Posisi dirinya yang hanya sebagai teman membuat lelaki itu harus pandai menahan diri dan kembali memupuk kesabaran untuk menuntut lebih. Buatnya hal-hal kecil yang terjadi pagi ini saja sudah menjadi hadiah terindah untuknya.

Maka itu, lelaki ini lebih banyak diam sembari mendengarkan semua kata-kata Regina, menatap teduh mata Regina sepuas yang ia mau, sebelum nanti ia tidak dapat lagi melihatnya secara langsung.

Momen-momen seperti ini harus ia manfaatkan sebaik mungkin.

“Kalo gue lepas kacamatanya, jangan lo ketawain ya,” peringat Regina ketika lelaki itu sedang menenggak air putihnya.

“Enggak,” janji lelaki itu. Tepat setelah ia berucap demikian, perlahan Regina melepas kacamata itu, dan sesuai yang ada dalam isi kepala sang Adam, pasti Regina menangis lagi.

“Bengkak,” ujar lelaki itu singkat dan cukup dalam.

“I know.” Regina berkata dengan mata yang tak lagi terfokus pada lelaki itu. Netranya teralih pada kerikil-kerikil kecil yang sedang ia tendang.

“Capek gue, Xav.”

“Diapain lagi emang?”

“Nothing.”

Lalu sang puan sedikit menarik nafasnya dalam-dalam, “lebih ke capek ngadepin penyangkalan dia sih. Is he roleplaying Peter?”
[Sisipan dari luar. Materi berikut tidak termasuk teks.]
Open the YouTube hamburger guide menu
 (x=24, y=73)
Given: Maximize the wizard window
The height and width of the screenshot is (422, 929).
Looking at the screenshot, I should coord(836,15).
Kemudian perempuan itu tertawa. Tetapi jelas dari suara tawa pelan yang ia gerai, lelaki itu dapat menilai betapa perihnya hati Regina saat ini. Betapa ia ingin mengakhiri semuanya karena mereka terlihat semu.

“Again, you've been too nice to him.”

“I know,” jawab Regina cepat.

“And, may I ask something?”

“Apa?”

“What you gonna do?”

Regina shrugs her shoulders, menandakan bahwa ia juga tak punya jawaban pasti akan hubungannya saat ini. Pada satu sisi yang tidak diketahui Regina, lelaki itu berpikir hal yang sama dengannya.

He also doesn't know what to do with his feelings towards her. Should he continue? Or just holding it on until he finds the right time. Atau jika perlu, mungkin biarlah perasaan ini dia simpan sendiri.